Emergency officials said that they had localized the blaze, which had covered close to 1000 square meters at its peak. The regional emergency services ministry reported that the maximum permissible concentration (MPC) of hazardous substances in the air was "within the norm." Measurements were not carried out in the tundra outside the city.
Norilsk Nickel, the world's largest producer of nickel and palladium, denied using the landfill to store hazardous waste. "We place bricks, concrete and household waste there, not industrial waste. According to our information, there is no harmful or dangerous waste there," a company representative said, adding that the landfill does not belong to the metals giant.

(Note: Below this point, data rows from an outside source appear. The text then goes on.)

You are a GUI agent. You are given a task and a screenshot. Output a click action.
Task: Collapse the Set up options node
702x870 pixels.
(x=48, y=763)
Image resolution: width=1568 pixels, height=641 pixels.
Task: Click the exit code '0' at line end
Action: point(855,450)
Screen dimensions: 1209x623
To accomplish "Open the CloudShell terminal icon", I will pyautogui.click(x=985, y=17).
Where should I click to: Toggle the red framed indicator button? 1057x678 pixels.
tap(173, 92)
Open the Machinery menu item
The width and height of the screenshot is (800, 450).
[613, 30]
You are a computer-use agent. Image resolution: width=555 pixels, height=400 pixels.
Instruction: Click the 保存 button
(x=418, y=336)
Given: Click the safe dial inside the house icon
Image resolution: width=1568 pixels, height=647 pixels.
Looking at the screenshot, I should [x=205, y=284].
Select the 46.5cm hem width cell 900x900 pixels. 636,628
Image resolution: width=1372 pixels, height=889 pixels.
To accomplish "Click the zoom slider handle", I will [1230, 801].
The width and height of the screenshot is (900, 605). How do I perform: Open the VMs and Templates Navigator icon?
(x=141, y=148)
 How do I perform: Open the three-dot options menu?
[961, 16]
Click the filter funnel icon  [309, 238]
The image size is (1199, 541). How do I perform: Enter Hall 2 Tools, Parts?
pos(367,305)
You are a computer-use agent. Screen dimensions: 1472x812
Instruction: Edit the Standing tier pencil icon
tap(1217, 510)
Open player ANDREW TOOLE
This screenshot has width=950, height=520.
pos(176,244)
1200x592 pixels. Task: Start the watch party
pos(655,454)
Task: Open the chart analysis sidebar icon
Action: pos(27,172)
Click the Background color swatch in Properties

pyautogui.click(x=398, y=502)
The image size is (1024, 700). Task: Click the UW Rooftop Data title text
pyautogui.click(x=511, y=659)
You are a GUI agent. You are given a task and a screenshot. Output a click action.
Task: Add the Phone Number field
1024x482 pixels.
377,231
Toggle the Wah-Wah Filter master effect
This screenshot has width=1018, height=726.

Forbes reported that the landfill belongs to 'Baikal-2000', a company that treats and disposes of non-hazardous waste.
The incident marks the third environmental disaster in the Norilsk region in the past month.
21,000 tons of diesel fuel leaked from a collapsed fuel tank at a Norilsk Nickel subsidiary wreaked havoc on the local environment in late May, which led to a federal-level state of emergency and multiple criminal cases being opened against the company's employees and the mayor of Norilsk.
Environmental activists have accused Norilsk Nickel CEO Vladimir Potanin of downplaying the scale of the accident and misreporting the severity of the situation. Independent measurements from activist Georgy Kavanosyan indicated that the diesel may have already reached the Kara Sea and the Arctic Ocean, despite claims of successful cleanup efforts from both the nickel giant and the Russian government.
An investigation by newspaper Novaya Gazeta and environmental NGO Greenpeace Russia had also found that Norilsk Nickel was pumping out water contaminated with heavy metals and sulphuric acid into the tundra on June 28. Russia's Investigative Committee responded by opening an official inquiry into the "unauthorized dumping of liquid waste into the tundra zone."